Develop a step-by-step guide for a DIY task you’re familiar with, such as preparing and painting walls, measuring and replacing soft furnishings, or putting together flat-pack furniture. Your guide can be based in the home or garden and should describe the activity from start to finish.’

When looking for good examples of technical illustration I found the website Planet Illustration by Adrian Cartwright. The following examples are taken from his site. I feel they show a high level of technical ability.

Although printing in colour would cost more money, the use of colour really enhances these images, and I personally find them more engaging.

In this first image, I like the use of shading and the impression of glass. It combines just the right amount of realism with and accurate rendering of the relevant point of focus.

There are many points labelled here, but unity is achieved with the consistant use of angled  lines with the horizontal tips that leads us to the text.

Very crisp, yet there is the addition of ‘fabric lines’ to show us these are medical  gloves

Cut away of insulation – just the right amount of detail

As I mentioned in the previous post, this is a very skilled and specialist area. I really admire the execution, its beautifully done. If someone else could work out the steps for me, and what to show, I’d be happy to have a go at representing it. I just hate the preparation, it feels really tedious thinking about tasks in sequence. Maybe I could do one about paint drying?

Ikea do really cute instructions, which is rather refreshing…  (Have other companies copied this style? I don’t know) But I know an Illustrator who has…

… Ed Harrington Ikea style instructions for building monsters (and now I’m back in my comfort zone) Sigh.

So. What to do? Here (for what its worth) is my brain stormy moment. Not sure you will be able to read my scrawl, but I chose putting up shelves.

There are plenty of videos online that describe the process of putting up floating shelves, which serves as a starting point for my instructions. I took screen shoots to help me think about what needs to be shown, and made notes. ( have injured my thumb, hence the really extra scruffy writing)
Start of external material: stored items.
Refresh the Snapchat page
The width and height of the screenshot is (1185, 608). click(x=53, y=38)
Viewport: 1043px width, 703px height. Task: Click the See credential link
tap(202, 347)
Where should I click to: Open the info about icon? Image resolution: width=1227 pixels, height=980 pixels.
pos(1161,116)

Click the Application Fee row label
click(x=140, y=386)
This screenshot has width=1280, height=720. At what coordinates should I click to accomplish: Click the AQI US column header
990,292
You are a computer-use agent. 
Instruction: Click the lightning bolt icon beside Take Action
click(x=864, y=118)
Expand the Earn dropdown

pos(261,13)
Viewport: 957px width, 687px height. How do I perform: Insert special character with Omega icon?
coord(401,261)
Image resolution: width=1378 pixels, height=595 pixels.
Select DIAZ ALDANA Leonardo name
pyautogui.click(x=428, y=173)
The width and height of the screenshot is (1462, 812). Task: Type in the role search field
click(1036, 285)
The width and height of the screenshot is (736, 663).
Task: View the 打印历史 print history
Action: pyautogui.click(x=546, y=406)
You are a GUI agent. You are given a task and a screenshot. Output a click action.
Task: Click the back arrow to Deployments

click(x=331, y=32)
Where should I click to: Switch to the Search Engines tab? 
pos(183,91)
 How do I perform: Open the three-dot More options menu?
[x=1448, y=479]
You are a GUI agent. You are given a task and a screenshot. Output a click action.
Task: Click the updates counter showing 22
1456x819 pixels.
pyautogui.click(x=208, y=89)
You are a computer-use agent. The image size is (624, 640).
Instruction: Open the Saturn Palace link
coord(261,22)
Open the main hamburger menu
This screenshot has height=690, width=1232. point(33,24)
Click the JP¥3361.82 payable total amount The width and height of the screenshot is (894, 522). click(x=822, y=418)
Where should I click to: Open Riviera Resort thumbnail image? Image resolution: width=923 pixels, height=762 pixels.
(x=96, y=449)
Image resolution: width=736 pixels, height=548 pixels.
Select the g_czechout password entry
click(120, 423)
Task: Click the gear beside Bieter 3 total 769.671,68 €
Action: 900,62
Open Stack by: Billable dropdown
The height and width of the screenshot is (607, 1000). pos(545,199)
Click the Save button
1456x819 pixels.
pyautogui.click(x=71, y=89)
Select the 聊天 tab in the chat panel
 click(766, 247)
From these images I could then think about how a video stills could translate to clear visual information – what to include and what to discard.

My Roughs

Here you can see Im working out what to show and how to show it. I decided against a hand scanning a wall, as the scanners come in quite a variety of shapes and sizes, so there is no generic representation.

It became clear that some exploded views would help. I was also trying to think how to show underneath the shelf

Also the metal rack slots into the shelf that covers it – dotted lines seemed to be the way to show this

This was my first version of a drill bit, using a 90% repeated transform. Its not very neat and when looking carefully at a drill bit, it doesn’t actually taper until the very tip

I got a bit stuck with how to render cylinders – using the pen or with 3D effects?

I considered adapting a ready made pencil from the symbols panel but I don’t think it ready suits this project

It became clear that the images only looked really crisp if I drew them entirely inside Illustrator. Any hand drawn aspects, however subtle, just don’t look polished enough for this type of project.

I spent time building all the images I needed, then made a new document and transferred each image in sequence. The layout evolved fairly logically on the computer screen along with a bit of blurb I wrote along the way. Next is the final result…

How to Build a Floating Shelf


I liked the technical drawing aspect of this task, it was challenging as I’ve never done any on computer, I really would have loved to have someone in the room with me who knows about  this stuff!

As I said, it was the planning I couldn’t stand.

When my friend Caroline was training in Equine Science, she had to do gait analysis (length of stride, rhythm & timing of movement of individual horses as a statistical outcome) Its highly technical, and I don’t think I could grasp it very well. But I would happily illustrate the sequence of leg movements in a horse, as its a great subject I’m naturally inclined towards.

In contrast it just feels VERY tedious to analyse things step by step for shelving. Its probably because the subject isn’t that interesting. Please don’t ask me how I empty the dishwasher either. Bloody hell! I just do. OK!!!’